Kitaplarda, filmlerde, şarkılarda, bazen
kurduğum acıklı hayallerde, kısaca üzücü olan her kurguda ağlama eğilimine
sahip birisiyim. Ve eğer siz de böyle biriyseniz insanların garip tepkilerini
biliyorsunuzdur mutlaka.
“Bu
sadece kurgu yahu, ağlamaya ne gerek var.”
En
çok karşılaştığım tepkilerden biri. Kardeşim “Ablam yine ağlıyor” deyip güler gerçi.
Velhasılıkelam, siz de biraz fazla
garipsendiğimizi düşünmüyor musunuz? Yani bir kurguda olan olaylarla mutlu olup
gülüyorsak, onları zaten mutlu olmak için okuyup izliyorsak, şaşırıp
korkuyorsak, sinirleniyorsak, yani tüm bu duyguları bir kurgu karşısında yaşıyorsak, neden üzülmeyelim?
Şimdi uzun bir zaman önce düşündüğüm
teoremlerimi sizinle paylaşıyorum.
Aslında bir kurguda olan olaylar karşısında
üzülme yahut sevinme, o karakterlere duyulan tanışıklık hissi sonrasında
gerçekleşiyor bence. Mesela bazı polisiye kurgular vardır bilirsiniz, ilk
sayfa, ilk bölümden birileri ölür. Hiç onlar için ağladınız mı, eğer
arkalarında gerçekten acıklı bir hikâye yatmıyorsa, yani kurgunun belkemiğini
oluşturmak için değil de sadece ölmek için ölüyorlarsa?

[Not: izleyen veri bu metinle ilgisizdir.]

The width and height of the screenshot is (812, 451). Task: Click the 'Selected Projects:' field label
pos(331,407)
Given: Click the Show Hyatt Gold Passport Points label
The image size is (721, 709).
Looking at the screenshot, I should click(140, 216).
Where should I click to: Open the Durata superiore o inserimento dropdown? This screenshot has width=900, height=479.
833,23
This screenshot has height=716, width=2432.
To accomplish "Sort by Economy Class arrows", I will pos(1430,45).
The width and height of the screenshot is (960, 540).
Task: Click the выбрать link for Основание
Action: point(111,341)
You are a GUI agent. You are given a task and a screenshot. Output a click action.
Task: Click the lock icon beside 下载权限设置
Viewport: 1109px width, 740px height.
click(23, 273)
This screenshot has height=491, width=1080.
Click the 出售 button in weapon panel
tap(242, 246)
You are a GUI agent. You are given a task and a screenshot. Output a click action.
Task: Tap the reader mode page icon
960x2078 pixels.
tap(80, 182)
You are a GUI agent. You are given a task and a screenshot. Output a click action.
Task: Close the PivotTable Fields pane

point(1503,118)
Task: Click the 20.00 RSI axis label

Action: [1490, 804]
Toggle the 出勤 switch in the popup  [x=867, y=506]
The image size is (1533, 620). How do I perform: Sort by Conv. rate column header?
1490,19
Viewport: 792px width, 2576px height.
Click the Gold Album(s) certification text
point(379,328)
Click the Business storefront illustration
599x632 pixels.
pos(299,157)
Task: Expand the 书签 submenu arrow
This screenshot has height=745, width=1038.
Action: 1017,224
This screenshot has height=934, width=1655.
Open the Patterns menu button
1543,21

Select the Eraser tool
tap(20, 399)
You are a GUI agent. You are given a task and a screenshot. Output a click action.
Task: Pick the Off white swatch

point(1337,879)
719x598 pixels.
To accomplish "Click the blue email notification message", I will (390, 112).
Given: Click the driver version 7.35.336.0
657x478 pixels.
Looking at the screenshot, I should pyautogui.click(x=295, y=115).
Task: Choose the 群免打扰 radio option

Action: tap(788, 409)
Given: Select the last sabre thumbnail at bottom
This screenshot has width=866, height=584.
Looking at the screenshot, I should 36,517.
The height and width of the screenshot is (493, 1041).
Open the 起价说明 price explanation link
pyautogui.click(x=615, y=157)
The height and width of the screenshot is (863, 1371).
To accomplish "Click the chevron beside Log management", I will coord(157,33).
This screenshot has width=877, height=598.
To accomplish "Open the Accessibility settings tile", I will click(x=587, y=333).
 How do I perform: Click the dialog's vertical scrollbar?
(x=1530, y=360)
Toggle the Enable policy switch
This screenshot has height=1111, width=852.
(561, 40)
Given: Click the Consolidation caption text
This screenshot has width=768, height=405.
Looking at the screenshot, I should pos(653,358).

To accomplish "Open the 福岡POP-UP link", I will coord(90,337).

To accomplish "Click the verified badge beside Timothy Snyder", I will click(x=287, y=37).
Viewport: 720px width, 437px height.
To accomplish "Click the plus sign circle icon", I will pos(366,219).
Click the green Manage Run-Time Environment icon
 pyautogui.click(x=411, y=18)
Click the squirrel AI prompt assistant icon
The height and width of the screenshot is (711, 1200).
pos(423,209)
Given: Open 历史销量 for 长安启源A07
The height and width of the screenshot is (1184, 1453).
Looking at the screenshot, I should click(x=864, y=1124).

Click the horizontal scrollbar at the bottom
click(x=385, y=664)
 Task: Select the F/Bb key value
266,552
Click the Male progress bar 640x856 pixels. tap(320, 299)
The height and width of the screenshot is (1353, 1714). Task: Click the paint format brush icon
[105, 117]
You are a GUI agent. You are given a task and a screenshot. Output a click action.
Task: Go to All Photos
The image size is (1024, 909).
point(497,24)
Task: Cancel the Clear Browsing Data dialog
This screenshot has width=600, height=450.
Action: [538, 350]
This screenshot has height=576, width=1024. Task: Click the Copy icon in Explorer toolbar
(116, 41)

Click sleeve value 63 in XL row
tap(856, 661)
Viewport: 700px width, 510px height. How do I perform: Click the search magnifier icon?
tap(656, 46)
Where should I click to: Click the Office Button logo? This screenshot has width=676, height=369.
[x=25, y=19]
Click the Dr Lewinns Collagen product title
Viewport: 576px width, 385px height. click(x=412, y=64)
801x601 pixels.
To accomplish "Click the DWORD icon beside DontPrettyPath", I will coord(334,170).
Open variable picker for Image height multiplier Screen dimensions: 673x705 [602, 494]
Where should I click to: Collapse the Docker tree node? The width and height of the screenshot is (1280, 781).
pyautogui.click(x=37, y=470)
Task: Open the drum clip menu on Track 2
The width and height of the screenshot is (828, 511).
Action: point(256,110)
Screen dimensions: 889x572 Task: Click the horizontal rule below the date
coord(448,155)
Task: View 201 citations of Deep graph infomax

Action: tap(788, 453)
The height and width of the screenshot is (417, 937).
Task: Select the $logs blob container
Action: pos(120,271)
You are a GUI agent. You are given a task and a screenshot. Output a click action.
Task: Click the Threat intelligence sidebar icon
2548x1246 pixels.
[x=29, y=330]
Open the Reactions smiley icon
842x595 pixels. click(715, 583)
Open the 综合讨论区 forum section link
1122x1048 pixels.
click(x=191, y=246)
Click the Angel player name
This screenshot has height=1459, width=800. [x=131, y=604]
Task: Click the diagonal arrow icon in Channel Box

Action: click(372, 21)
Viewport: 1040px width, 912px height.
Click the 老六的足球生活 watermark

Ya da kurbanlar vardır mesela; haber alınır,
biri ölmüş, suç mahalline gelin! Ve ardından katilleri bulmak için karmaşık
olaylar çözüme kavuşturulur, günler geceler kafa patlatarak geçer, esas dedektiflerimiz
mor gözaltları -psikopat mıyım bilmiyorum ama mor gözaltlarını hep sevmişimdir,
bende olmuyor- ve kahve bardaklarıyla düşünür, düşünür ve düşünürler. Ve bum! Suçlu
bulunur, adaletin ellerine teslim edilir, her şey iyidir falan filan. Peki siz
hiç o kurbanlar için üzüldünüz mü, hafif bir iç acımasının dışında? Şahsen ben
daha önceden tanıdığım bir karakter değilse bir şey hissetmiyorum. Ama onların
geride kalan çocuklarının, arkadaşlarının acı çekişlerini görünce de yüreğimiz
parçalanmaz mı?
Ve bingo! Kurgu bile olsa acısına,
sevincine, hayallerine, umutlarına tanıklık ettiğimiz kişiler için üzülüyoruz.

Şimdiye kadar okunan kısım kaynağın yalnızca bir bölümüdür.